**PROBLEM TO WORK ON**
The records below are to be repeated in full, exactly as they are.

**Stored data**
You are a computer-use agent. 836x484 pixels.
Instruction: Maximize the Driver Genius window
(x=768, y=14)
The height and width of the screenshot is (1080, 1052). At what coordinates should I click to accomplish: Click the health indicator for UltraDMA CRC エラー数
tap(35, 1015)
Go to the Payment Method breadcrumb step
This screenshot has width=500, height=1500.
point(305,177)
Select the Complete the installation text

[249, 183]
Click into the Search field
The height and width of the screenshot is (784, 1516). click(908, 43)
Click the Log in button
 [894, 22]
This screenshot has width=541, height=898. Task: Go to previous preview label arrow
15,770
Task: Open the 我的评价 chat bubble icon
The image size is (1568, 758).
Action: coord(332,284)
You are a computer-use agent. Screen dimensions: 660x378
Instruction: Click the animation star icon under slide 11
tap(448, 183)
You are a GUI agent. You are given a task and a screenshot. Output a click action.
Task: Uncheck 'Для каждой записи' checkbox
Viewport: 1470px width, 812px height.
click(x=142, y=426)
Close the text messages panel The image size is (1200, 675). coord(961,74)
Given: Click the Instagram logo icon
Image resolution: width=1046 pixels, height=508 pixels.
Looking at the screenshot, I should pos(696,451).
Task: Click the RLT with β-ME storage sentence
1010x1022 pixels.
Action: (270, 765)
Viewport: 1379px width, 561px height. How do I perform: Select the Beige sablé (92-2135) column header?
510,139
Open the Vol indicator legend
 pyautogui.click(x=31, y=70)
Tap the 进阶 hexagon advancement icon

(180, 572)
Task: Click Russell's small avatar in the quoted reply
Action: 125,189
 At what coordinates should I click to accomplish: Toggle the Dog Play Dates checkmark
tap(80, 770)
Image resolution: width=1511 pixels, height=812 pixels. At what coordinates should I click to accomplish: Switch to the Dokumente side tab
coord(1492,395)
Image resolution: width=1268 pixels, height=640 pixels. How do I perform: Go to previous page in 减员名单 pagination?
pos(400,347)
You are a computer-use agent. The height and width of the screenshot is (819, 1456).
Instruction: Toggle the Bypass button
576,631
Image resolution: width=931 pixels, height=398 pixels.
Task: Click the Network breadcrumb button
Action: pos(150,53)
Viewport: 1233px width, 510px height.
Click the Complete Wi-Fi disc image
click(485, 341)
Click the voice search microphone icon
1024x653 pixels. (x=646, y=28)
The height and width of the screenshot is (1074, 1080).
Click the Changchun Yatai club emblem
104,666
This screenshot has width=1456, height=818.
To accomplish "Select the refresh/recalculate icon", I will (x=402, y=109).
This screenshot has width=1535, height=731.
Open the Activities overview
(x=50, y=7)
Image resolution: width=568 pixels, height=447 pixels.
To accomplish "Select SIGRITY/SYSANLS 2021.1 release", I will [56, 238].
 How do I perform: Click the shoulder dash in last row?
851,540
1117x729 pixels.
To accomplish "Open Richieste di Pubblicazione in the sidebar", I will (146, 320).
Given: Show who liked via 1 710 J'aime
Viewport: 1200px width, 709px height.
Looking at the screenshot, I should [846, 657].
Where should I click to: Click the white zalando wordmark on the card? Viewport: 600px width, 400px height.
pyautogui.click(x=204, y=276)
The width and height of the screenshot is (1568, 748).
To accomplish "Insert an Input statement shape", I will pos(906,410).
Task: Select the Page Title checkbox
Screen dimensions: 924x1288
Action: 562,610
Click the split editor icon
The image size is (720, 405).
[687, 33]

**SOLUTION**
You are a computer-use agent. 836x484 pixels.
Instruction: Maximize the Driver Genius window
(x=768, y=14)
The height and width of the screenshot is (1080, 1052). At what coordinates should I click to accomplish: Click the health indicator for UltraDMA CRC エラー数
tap(35, 1015)
Go to the Payment Method breadcrumb step
This screenshot has width=500, height=1500.
point(305,177)
Select the Complete the installation text

[249, 183]
Click into the Search field
The height and width of the screenshot is (784, 1516). click(908, 43)
Click the Log in button
 [894, 22]
This screenshot has width=541, height=898. Task: Go to previous preview label arrow
15,770
Task: Open the 我的评价 chat bubble icon
The image size is (1568, 758).
Action: coord(332,284)
You are a computer-use agent. Screen dimensions: 660x378
Instruction: Click the animation star icon under slide 11
tap(448, 183)
You are a GUI agent. You are given a task and a screenshot. Output a click action.
Task: Uncheck 'Для каждой записи' checkbox
Viewport: 1470px width, 812px height.
click(x=142, y=426)
Close the text messages panel The image size is (1200, 675). coord(961,74)
Given: Click the Instagram logo icon
Image resolution: width=1046 pixels, height=508 pixels.
Looking at the screenshot, I should pos(696,451).
Task: Click the RLT with β-ME storage sentence
1010x1022 pixels.
Action: (270, 765)
Viewport: 1379px width, 561px height. How do I perform: Select the Beige sablé (92-2135) column header?
510,139
Open the Vol indicator legend
 pyautogui.click(x=31, y=70)
Tap the 进阶 hexagon advancement icon

(180, 572)
Task: Click Russell's small avatar in the quoted reply
Action: 125,189
 At what coordinates should I click to accomplish: Toggle the Dog Play Dates checkmark
tap(80, 770)
Image resolution: width=1511 pixels, height=812 pixels. At what coordinates should I click to accomplish: Switch to the Dokumente side tab
coord(1492,395)
Image resolution: width=1268 pixels, height=640 pixels. How do I perform: Go to previous page in 减员名单 pagination?
pos(400,347)
You are a computer-use agent. The height and width of the screenshot is (819, 1456).
Instruction: Toggle the Bypass button
576,631
Image resolution: width=931 pixels, height=398 pixels.
Task: Click the Network breadcrumb button
Action: pos(150,53)
Viewport: 1233px width, 510px height.
Click the Complete Wi-Fi disc image
click(485, 341)
Click the voice search microphone icon
1024x653 pixels. (x=646, y=28)
The height and width of the screenshot is (1074, 1080).
Click the Changchun Yatai club emblem
104,666
This screenshot has width=1456, height=818.
To accomplish "Select the refresh/recalculate icon", I will (x=402, y=109).
This screenshot has width=1535, height=731.
Open the Activities overview
(x=50, y=7)
Image resolution: width=568 pixels, height=447 pixels.
To accomplish "Select SIGRITY/SYSANLS 2021.1 release", I will [56, 238].
 How do I perform: Click the shoulder dash in last row?
851,540
1117x729 pixels.
To accomplish "Open Richieste di Pubblicazione in the sidebar", I will (146, 320).
Given: Show who liked via 1 710 J'aime
Viewport: 1200px width, 709px height.
Looking at the screenshot, I should [846, 657].
Where should I click to: Click the white zalando wordmark on the card? Viewport: 600px width, 400px height.
pyautogui.click(x=204, y=276)
The width and height of the screenshot is (1568, 748).
To accomplish "Insert an Input statement shape", I will pos(906,410).
Task: Select the Page Title checkbox
Screen dimensions: 924x1288
Action: 562,610
Click the split editor icon
The image size is (720, 405).
[687, 33]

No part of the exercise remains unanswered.